Ne mutlu ki ülkeme dış ticaret açığımızda hızla bir gerilemeye doğru gidiyoruz. Verilere göre son bir yıl içerisinde elde edilen gerileme yüzde 29,1 ile 55,7 milyar dolar. Son derece olumlu (!) bir gelişme. Dış ticaret açığımız azalıyor; çünkü:
Elde ettiğimiz gelir bakımından, ithal ettiğimiz ürünlerin kat be kat üzerinde katma değer yaratan mamuller satıyoruz. İhracat oranlarımızı adet bazında değil, değer kategorisinde önemli ölçüde arttırdık.
Firmalarımız dünyaya teknoloji transferi, ihracatı yapıyor.
Dünya çapında Türk yazılımları kullanılıyor.
Yepyeni ürünlere, inovatif mamullere imza attık ve bunlar dünyanın olmazsa olmazları olarak nitelendiriliyor.
Üretim yapımız içerisindeki ithal aramalı ve hammadde miktarını düşürerek, ihracatta ve imalatta daha çok yerli malı ağırlıklı ürünlere yöneldik. Yani bir mamul içindeki yerli malı katkı payı oranını, olumlu yönde terse çevirdik.

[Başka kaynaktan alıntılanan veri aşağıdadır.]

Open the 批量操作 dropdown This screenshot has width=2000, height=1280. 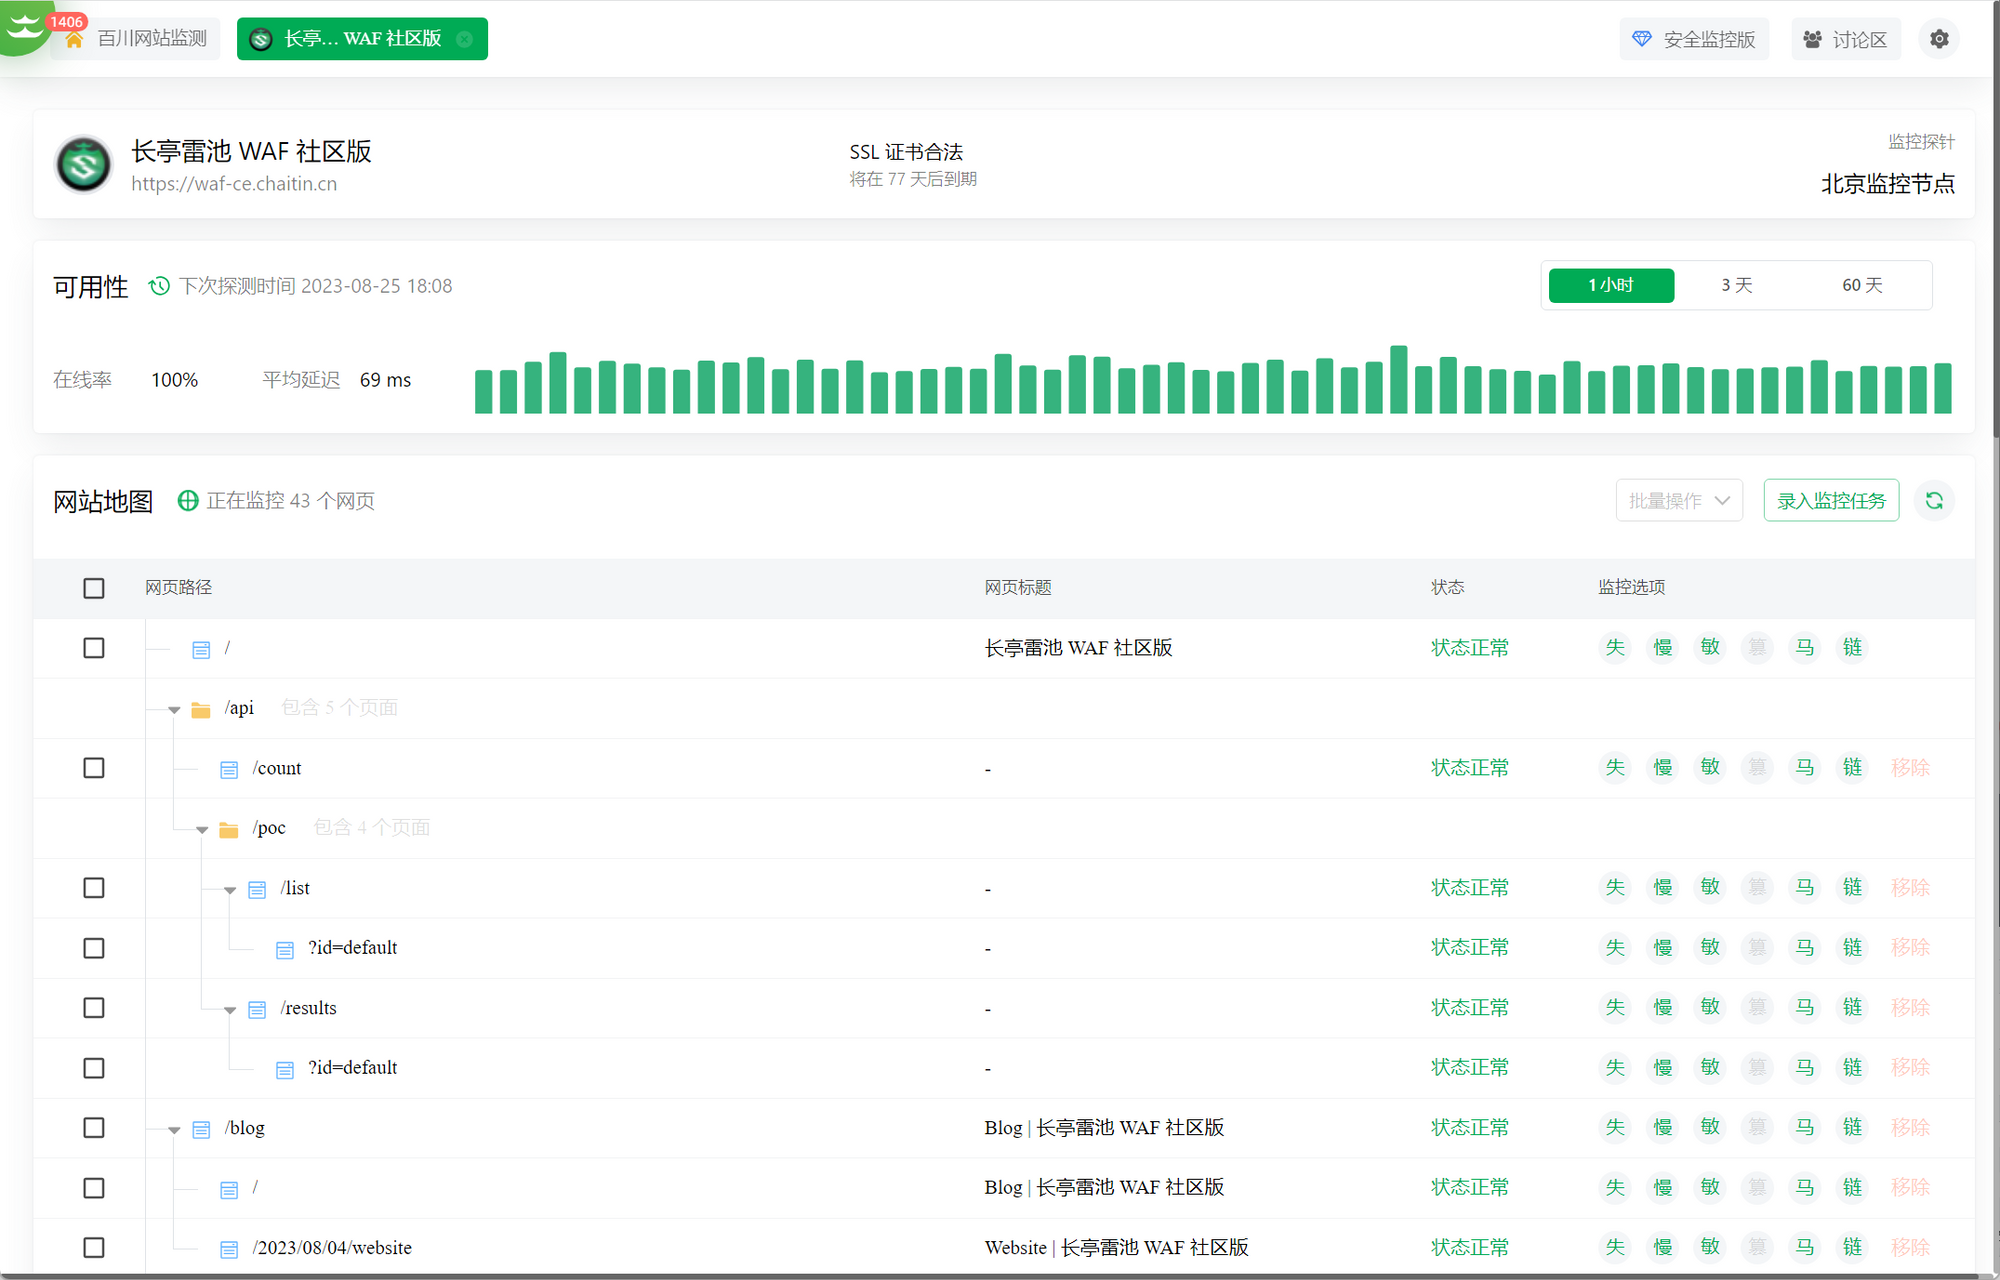[1679, 501]
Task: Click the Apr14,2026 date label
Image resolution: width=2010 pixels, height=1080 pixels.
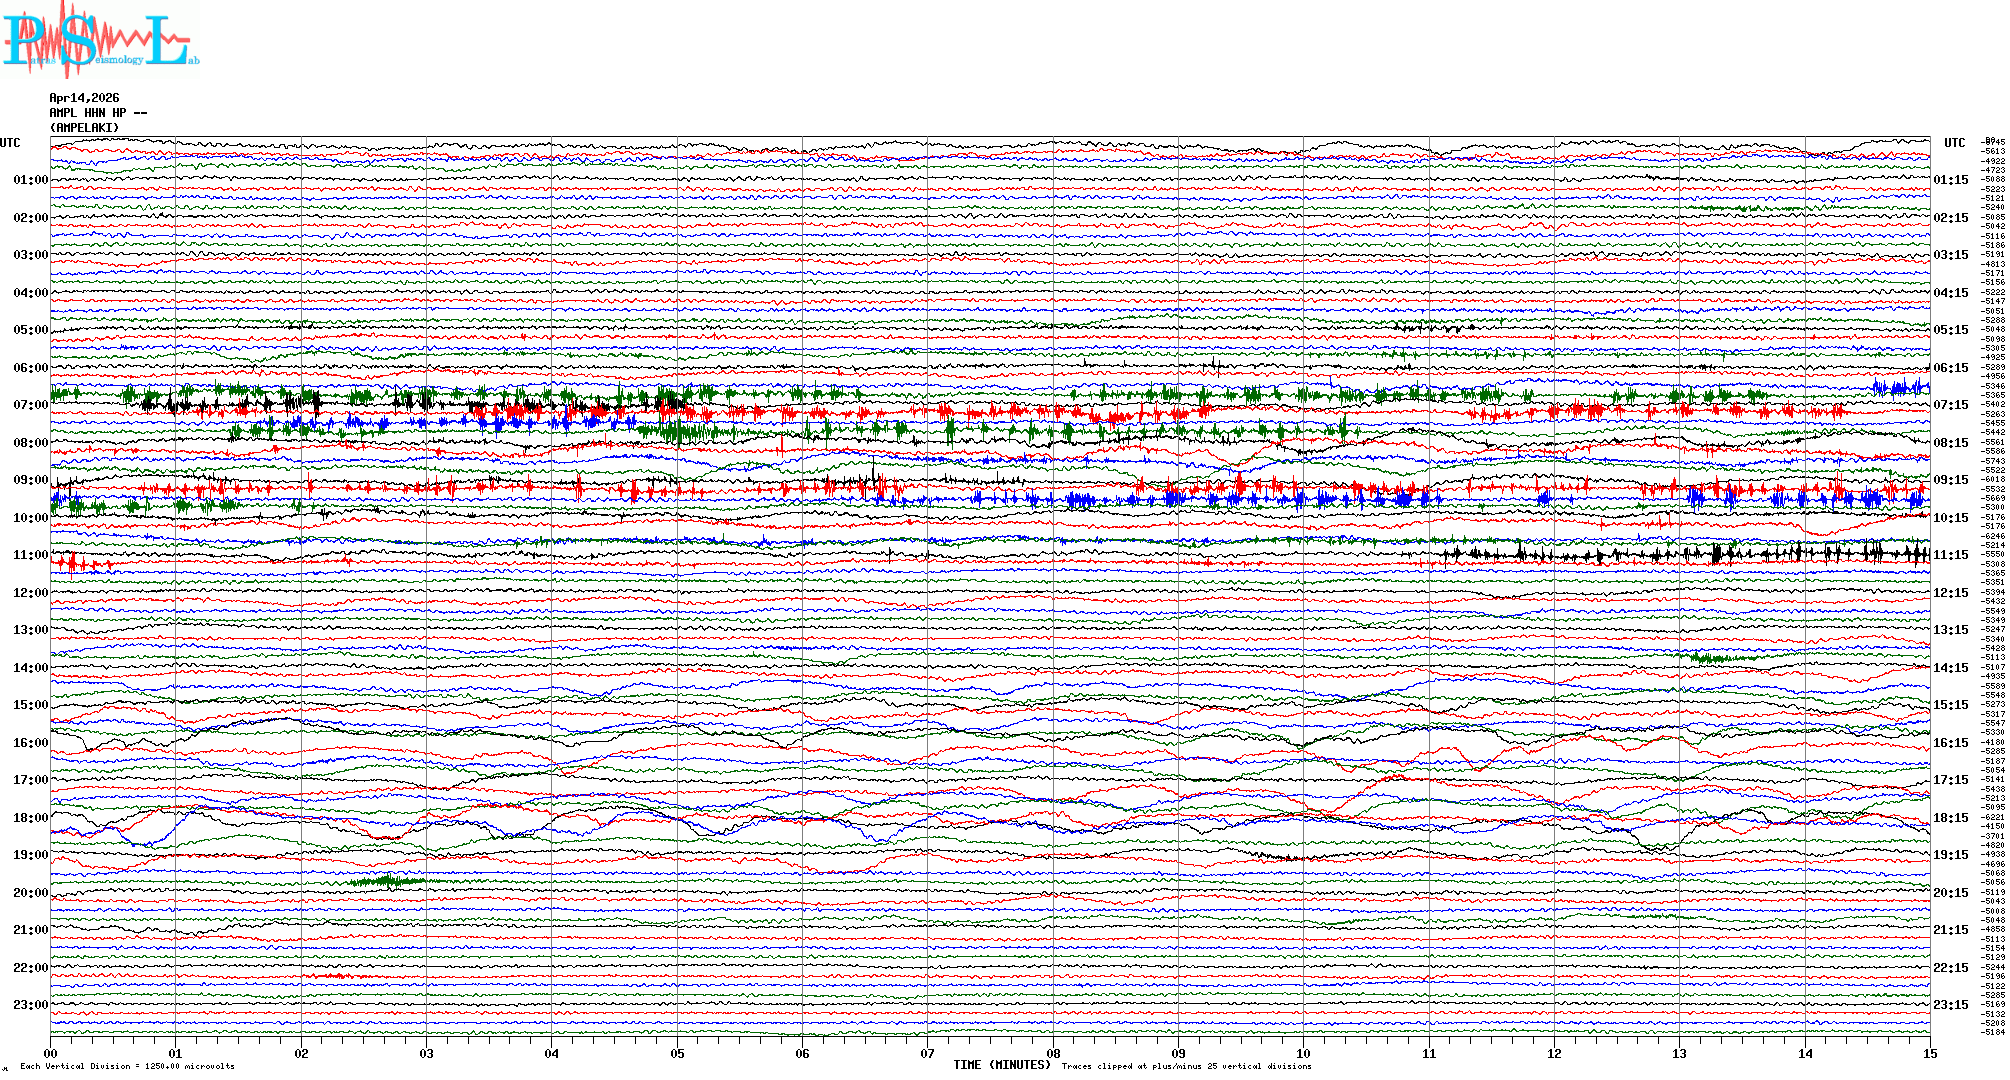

Doğal kaynaklarımızı kullanmaya, doğalgaz, petrol ve kömür gibi rezervlerimizi hayata geçirerek ithalattaki yapıyı terse döndürmeyi başardık.
Bor, mermer gibi madenlerimizi, hammadde olarak satmak yerine, bunlardan ikinci, üçüncü türev ürünleri imal ettik ve onların ihracatını gerçekleştiriyoruz.
Artık yatırım araçlarında Türk makinelerini kullanıyoruz. Bir üretim bandı için milyonlarca doları ya da avroyu yurtdışından kredi alıp, tekrar yurtdışına göndermiyoruz.
Elimizdeki kaynakları daha etkin kullanmaya başladık. Saçma sapan çılgınlıklar yerine, finansmanı geri döndüren, kendi kendisini ödeyen iş alanlarına yöneldik; buralarda kullanıyoruz.
Tasarruflarımız öylesine arttı ki, yurtdışından gelecek sıcak para ile finanse edilen bir reel sektör derdinden kurtulduk. Hatta kısa süre içerisinde 411 milyar dolar pozisyon açığımızı da nakit olarak kapatacağız.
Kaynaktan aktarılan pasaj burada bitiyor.